→ **O QUE FAZER**: Segundo o artigo sobre a hipótese de Przeworski, quais são as duas opções factíveis de ação política que a esquerda teria?

→ **PÁGINA**:
______________________________
A expressão que dá título a este artigo é comumente usada para representar coisas que são totalmente previsíveis ou quase certas de ocorrer. Nas ciências sociais, dificilmente temos condições de propor leis científicas assim tão poderosas. Contudo, há algumas proposições que têm grande respaldo empírico. Uma que é bem conhecida é a chamada “Lei de Ferro das Oligarquias” de Robert Michels. Outra é o que costumo chamar de hipótese de Przeworski, em referência ao famoso cientista social polonês radicado nos EUA.
Adam Przeworski propôs a hipótese de que a esquerda só tem duas opções factíveis de ação política. A primeira seria a via leninista, através de um processo revolucionário e a desapropriação dos meios de produção e do capital em geral. A segunda seria a via socialdemocrata, com a busca de pactos sociopolíticos entre os diferentes estratos sociais.
Em 2016, quando eu me encontrava como pesquisador visitante da Universidade do Texas-Austin, nos EUA, assisti a uma conferência do Prof. Carlos de la Torre, da Universidade de Kentucky, sobre o que ele chama de “neopopulismo latino-americano”. Ele falou sobre os casos da Bolívia, Equador e Venezuela. Ao final, lhe perguntei como ele via o caso dos governos petistas no Brasil, pois parte da mídia conservadora costumava colocar esses governos sob uma categoria única junto com aqueles que ele havia acabado de analisar chamando-os de “bolivarianos”. Ele me respondeu que via tal afirmação como algo totalmente sem sentido, pois identificava os governos petistas como muito mais próximos do “tipo ideal” da socialdemocracia do que do “neopopulismo” (que também, obviamente, é um “tipo ideal”, no sentido weberiano).
De fato, eu diria que a maior parte dos analistas em ciências sociais teria entendimento semelhante (1). A famosa “Carta aos Brasileiros” de Lula, formulada para as eleições de 2002, é amplamente classificada justamente como uma iniciativa para a busca de um pacto socialdemocrata. A formação do Conselho de Desenvolvimento Econômico e Social por Lula também é evidência da busca desse pacto.
Durante os oito anos de governo de Lula, de fato o pacto socialdemocrata pareceu funcionar bastante bem. Basta reunir os indicadores socioeconômicos e políticos do período. Todavia, claramente, parte relevante das elites brasileiras “cansou da brincadeira”, não quis aceitar a possibilidade de prolongamento do referido pacto. Para destruí-lo, foi necessário atacar a própria democracia e o estado de direito. O ponto crítico desse processo foi o golpe estamental iniciado pelo então juiz Sérgio Moro, no dia 16 de março de 2016, que terminou por levar tanto à deposição arbitrária da então presidenta Dilma Roussef quanto à prisão ilegal do ex-presidente Lula.
______________________________
→ **TRECHO DA FONTE**:
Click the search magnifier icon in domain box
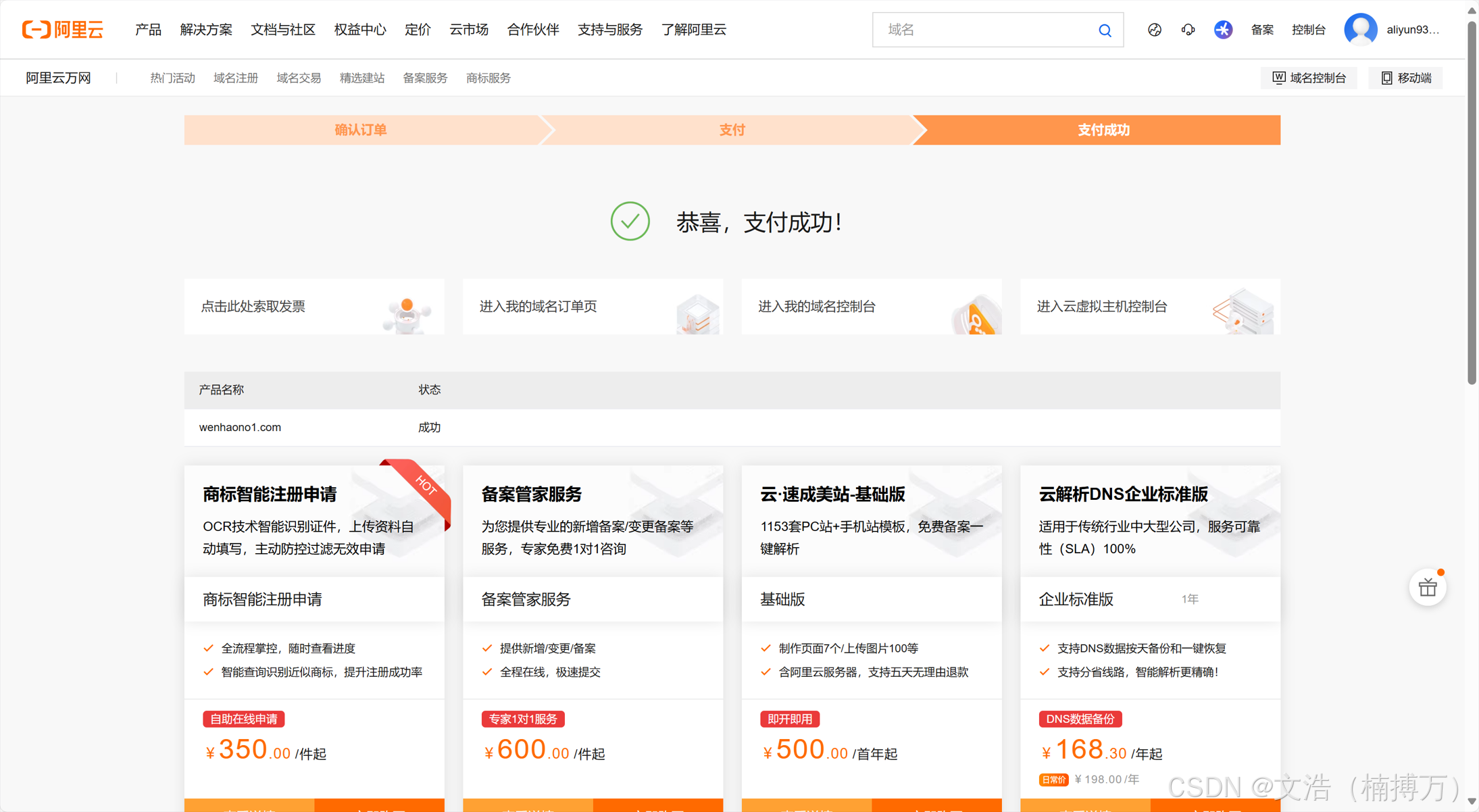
______________________________
→ **RESOLUÇÃO DO EXERCÍCIO**: A via leninista e a via socialdemocrata.